Contribuição ao estudo do mecanismo da citotoxidade in vitro induzida pela toxina pertussis e suas implicações no controle de qualidade da vacina tríplice-DTP / Contribution to the study of the mechanism of the induced cytotoxicity in vitro for pertussis toxin and its implications in the quality control of the diphtheria-tetanus-pertussis vaccine

Face ao objetivo fundamental deste trabalho de estabelecer e padronizar teste capaz de detectar e avaliar quantitativamente a presença de resíduos não-inativados de toxina pertussis (TP) em vacina pertussis (VP) e/ou tríplice (DTP), selecionamos a cultura de células CHO, pois, além de se enquadrar perfeitamente na regra dos 3 Rs, principalmente em termos de possível substituição do teste in vivo, é amplamente usada como linhagem celular modelo para o estudo dos efeitos celulares da TP comparativamente com os causados pela toxina colérica (TC), de características químicas e biológicas muito semelhantes à TP. Assim, as alterações morfológicas de aglomeração celular (efeito clustering) ou de alongamento celular induzidos, respectivamente, pela TP e TC, foram quantificadas e os seus mecanismos de ação estudados, confirmando-se o da TC e propondo-se o da TP, concluindo-se, ao contrário do até agora supostamente admitido, que são epifenômenos mediados por segundos mensageiros diferentes, pois confirmamos o papel do AMPc no alongamento e sugerimos o envolvimento do GMPc no clustering, demonstrando, outrossim, a participação fundamental do Oligômero B, fração molecular da TP, neste fenômeno morfológico, além de apresentarmos evidências sugestivas da participação de proteínas intracelulares diretamente conectadas com o citoesqueleto, tais como, a actina, tubulina e integrinas, na formação do clustering.

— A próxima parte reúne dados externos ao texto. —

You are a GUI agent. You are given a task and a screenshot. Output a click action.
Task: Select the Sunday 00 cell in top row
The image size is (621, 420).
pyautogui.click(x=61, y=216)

Finalmente, a correlação entre os níveis de resíduos de TP - não inativada nas vacinas VP e DTP, encontradas in vivo através do Teste de Sensibilização à Histamina e in vitro em células CHO, definitivamente demonstrou a validade deste último teste, não só como complementar aos testes in vivo, mas também como possível substituto destes últimos no Controle de Qualidade das vacinas DTP. Ressalte-se que nas concentrações de TP capazes de induzir o clustering, não mostraram efeitos citotóxicos, avaliados através da análise do crescimento celular, da eficiência de clonagem, do índice mitótico e do ensaio cometa.